I medici dipendenti del Servizio sanitario nazionale pagano ogni anno 4 miliardi di euro di IRPEF, tenendo in considerazione esclusivamente i redditi da dipendenti e dalla libera professione intramoenia, ed escludendo quindi eventuali prestazioni eseguite in studi o in cliniche private.
La categoria dunque, pur rappresentando lo 0,2% dei contribuenti italiani, versa il 2% dell’intero ammontare IRPEF. Dei 9,2 miliardi che rappresentano il totale delle retribuzioni dei camici bianchi, quasi la metà è in qualche modo autofinanziata tramite le proprie tasse, mentre ciascun cittadino italiano contribuisce con 43 centesimi al giorno al pagamento degli stipendi dei medici.
E poi si chiedono perché i medici pagati poco scappano
Se, allora, hanno le retribuzioni lorde tra le più basse d’Europa, sono anche tra quelli che in percentuale pagano più tasse. È l’OCSE che ci fornisce i numeri: in media uno specialista italiano nel 2021 guadagnava 78mila euro lordi a fronte dei 91mila dei medici francesi, dei 117mila dei belgi, dei 148mila dei tedeschi, dei 163mila degli olandesi fino ai 174mila degli irlandesi. Al contempo, ancora secondo l’OCSE, in Italia la pressione fiscale è pari al 42,6% (anche se per i medici aumenta fino al 46,36%), la terza più alta tra i Paesi OCSE, preceduta solo da Francia (43,8%) e Danimarca (43,4%). Le retribuzioni nette, quindi, sono di gran lunga inferiori rispetto a quanto percepito in altri Paesi europei, che attrarranno sempre di più i nostri medici.

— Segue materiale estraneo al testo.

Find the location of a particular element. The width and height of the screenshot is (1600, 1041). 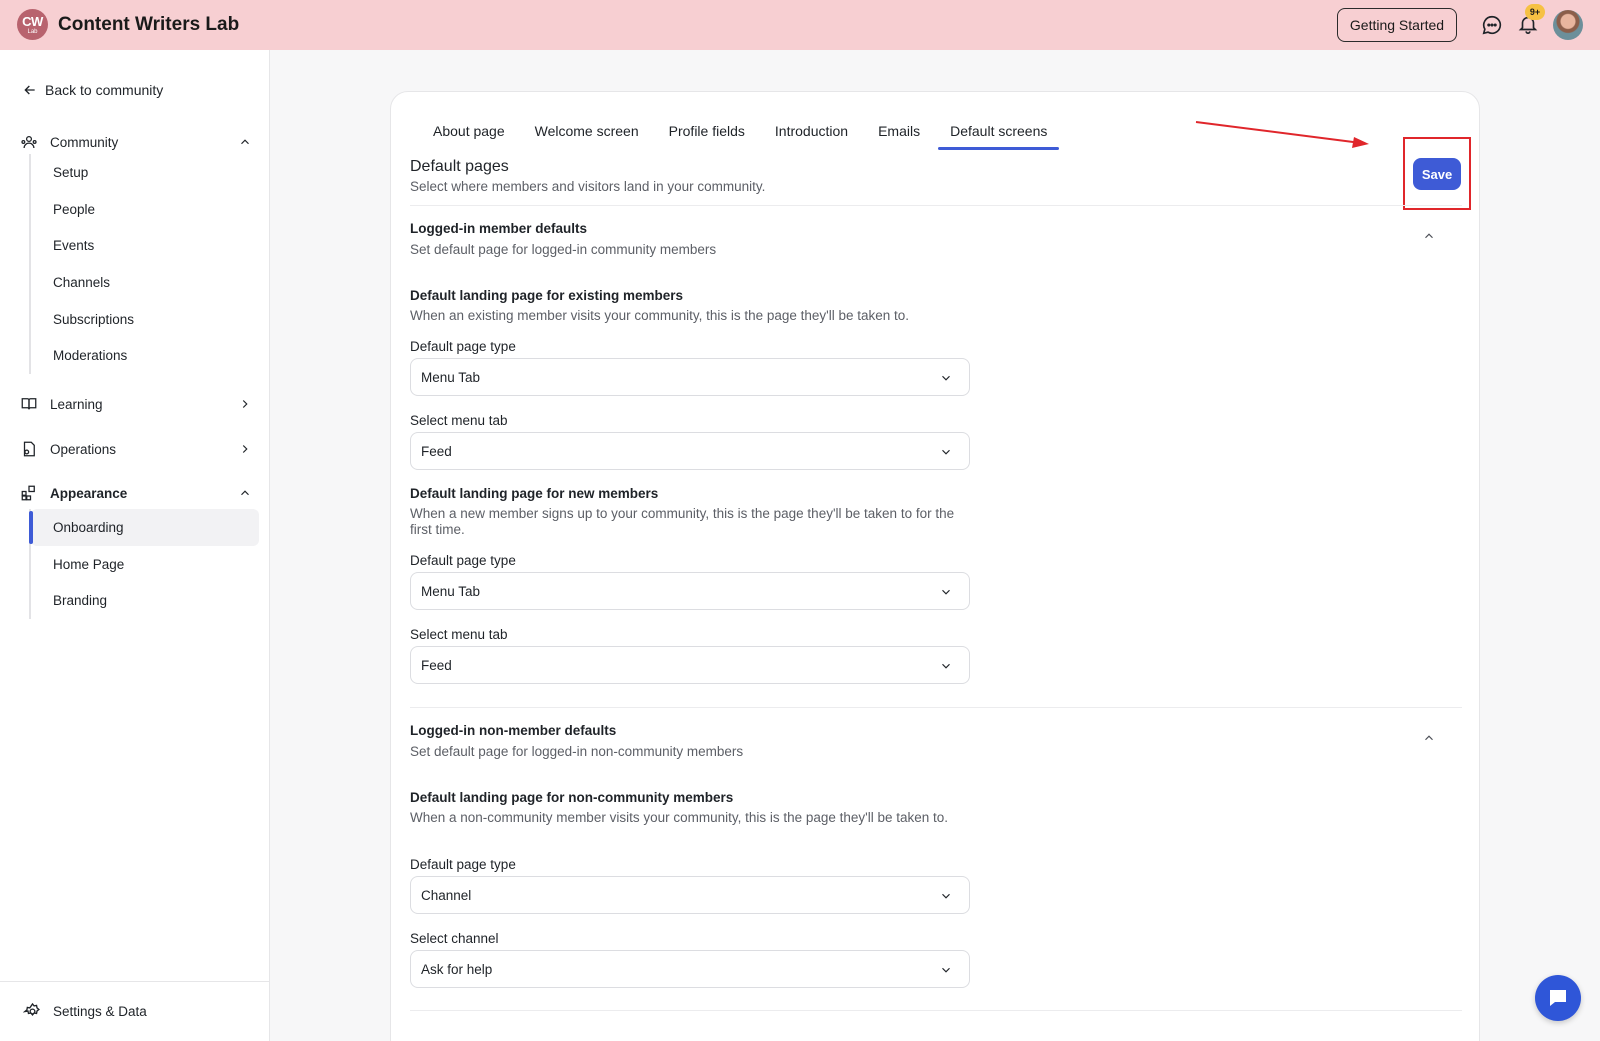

«Se c’è la reale volontà di trattenere in Italia i medici, è necessario aumentarne le retribuzioni – commenta Guido Quici, Presidente del sindacato dei medici Federazione CIMO-FESMED, a cui aderiscono le sigle ANPO, ASCOTI, CIMO, CIMOP e FESMED -. E se non è possibile aumentare considerevolmente gli stipendi poiché devono essere allineati a quelli degli altri dirigenti della Pubblica Amministrazione, occorre intervenire prevedendo delle agevolazioni fiscali. Chiediamo quindi ancora una volta un segnale importante per i colleghi che sono già pronti a trasferirsi in Paesi dove il loro ruolo e la loro professionalità sono maggiormente valorizzati».